- [Data in this exercise]
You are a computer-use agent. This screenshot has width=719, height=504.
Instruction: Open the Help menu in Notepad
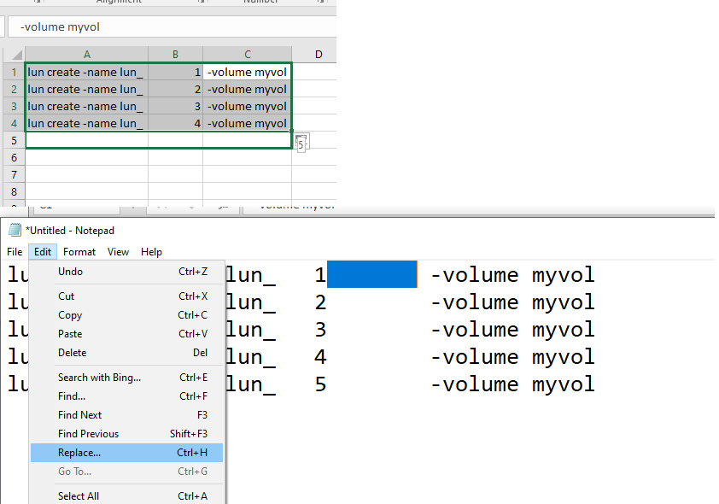[x=151, y=252]
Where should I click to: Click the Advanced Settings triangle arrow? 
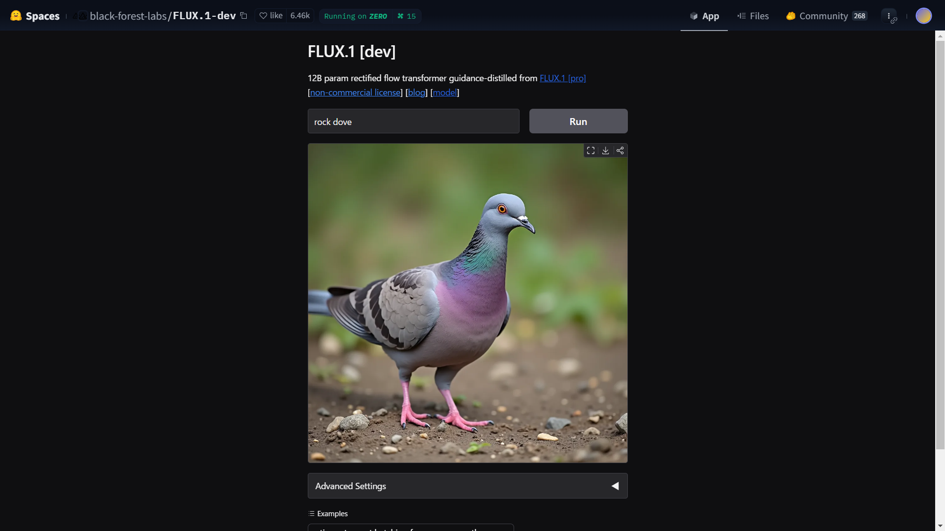pyautogui.click(x=615, y=486)
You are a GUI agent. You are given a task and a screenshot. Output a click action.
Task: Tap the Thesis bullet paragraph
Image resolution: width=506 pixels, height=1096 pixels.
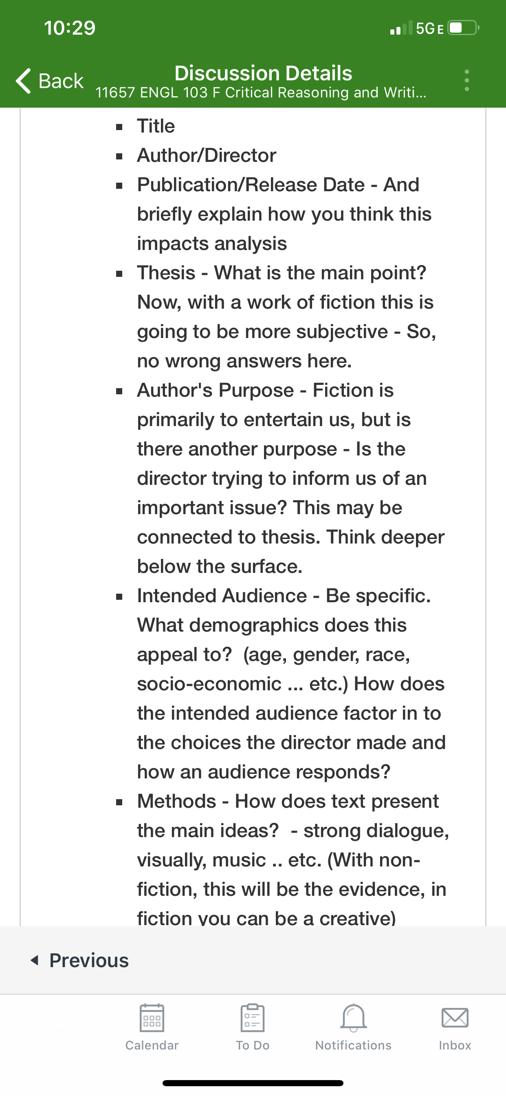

- [The task]
Please write out every line of the listing above exactly, and leave the images behind.

- [Your solution]
You are a computer-use agent. This screenshot has width=719, height=504.
Instruction: Open the Help menu in Notepad
[x=151, y=252]
Where should I click to: Click the Advanced Settings triangle arrow? 
pyautogui.click(x=615, y=486)
You are a GUI agent. You are given a task and a screenshot. Output a click action.
Task: Tap the Thesis bullet paragraph
Image resolution: width=506 pixels, height=1096 pixels.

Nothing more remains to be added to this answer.